About 100 poison dart frogs (Dendrobatidae) are lodged in a hotel by the Panama Canal, where visitors can admire the tiny, bright-colored amphibians whose habitat is threatened by human activities.
The permanent “Land of Frogs” exhibit showcases three types of poison dart frogs, which are endemic in Central and South America, living in glass enclosures with some 25 plants that replicate their natural environment.
Among the most important plants is the bromelia, characterized by its ability to collect water on its leaves, which plays a key role in the frogs’ survival.
Poison dart frogs can live up to 10 years in captivity. Females spawn up to 12 eggs on fallen leaves and soil, and when the eggs hatch the male frog carries the tadpoles on its back to a bromelia to complete the cycle.
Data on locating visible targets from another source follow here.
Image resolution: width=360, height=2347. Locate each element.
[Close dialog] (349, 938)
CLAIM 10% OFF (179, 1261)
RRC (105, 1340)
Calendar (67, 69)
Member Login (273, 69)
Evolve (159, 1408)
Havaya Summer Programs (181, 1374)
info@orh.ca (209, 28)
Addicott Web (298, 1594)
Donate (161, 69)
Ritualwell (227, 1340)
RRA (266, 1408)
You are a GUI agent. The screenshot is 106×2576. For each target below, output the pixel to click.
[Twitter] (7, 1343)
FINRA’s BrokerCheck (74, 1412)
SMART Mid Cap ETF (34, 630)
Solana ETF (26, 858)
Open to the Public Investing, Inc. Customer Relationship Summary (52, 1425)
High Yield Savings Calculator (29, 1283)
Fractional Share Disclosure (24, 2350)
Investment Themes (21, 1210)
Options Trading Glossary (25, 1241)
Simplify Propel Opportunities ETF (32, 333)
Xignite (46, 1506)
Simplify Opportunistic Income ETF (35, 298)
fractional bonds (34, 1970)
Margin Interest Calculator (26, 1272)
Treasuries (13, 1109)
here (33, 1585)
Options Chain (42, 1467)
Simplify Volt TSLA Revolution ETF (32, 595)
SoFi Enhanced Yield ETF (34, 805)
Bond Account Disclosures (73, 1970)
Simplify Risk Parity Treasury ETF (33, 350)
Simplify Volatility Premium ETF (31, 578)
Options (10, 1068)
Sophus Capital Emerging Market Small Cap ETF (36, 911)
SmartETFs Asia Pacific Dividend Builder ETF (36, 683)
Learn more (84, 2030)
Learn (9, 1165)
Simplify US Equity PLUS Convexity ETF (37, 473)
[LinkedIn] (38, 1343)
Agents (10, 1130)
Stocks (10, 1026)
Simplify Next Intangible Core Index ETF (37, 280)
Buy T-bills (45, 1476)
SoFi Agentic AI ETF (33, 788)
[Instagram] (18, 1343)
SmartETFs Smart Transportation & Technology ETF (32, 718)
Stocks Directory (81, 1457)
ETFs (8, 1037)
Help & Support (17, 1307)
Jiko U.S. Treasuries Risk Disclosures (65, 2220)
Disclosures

Poison dart frogs “are distinguished by their small size and the bright color of their skin, which contains toxic alkaloids warning predators about the animal’s bad taste or poison,” Jose Soto, activities director at the Gamboa Rainforest Hotel, told Efe.
The frogs in the exhibit, however, are not endowed with the toxic defensive enzyme since they are fed on rotten fruit.
Dart frogs produce the toxins when they eat insects, ants and some beetles, which, in turn, obtain the chemicals from plants.
“Anyway, the chances of dying because of a poisonous frog are minimal and there are only two ways: either you eat it or you handle it and the poison enters through an open wound,” Soto said.
The devastation of the poison dart frogs’ environment from human encroachment is more of a threat to their survival than natural dangers, such as the amphibian chytrid fungus (Batrachochytrium dendrobatidis) that is wiping out frog populations around the world.
The hotel’s frog garden is the result of a six-month project to create a habitat for plants to mature and adapt, with employees getting the glass enclosures ready to receive the first 30 tiny frogs, Soto said.
The hall includes a hydration system that sprays mist for five minutes every hour and a mix of cane and mud to keep the soil moist.
Designers took into account the needs of wheelchair-bound visitors by laying out a wide lane around the exhibit, and the fence was topped at the proper height for 3-year-old and older children to be able to see the frogs.
Sergio Bustamante, who specializes in breeding dart frogs in Panama and donated the specimens for the exhibit, was an adviser to the project.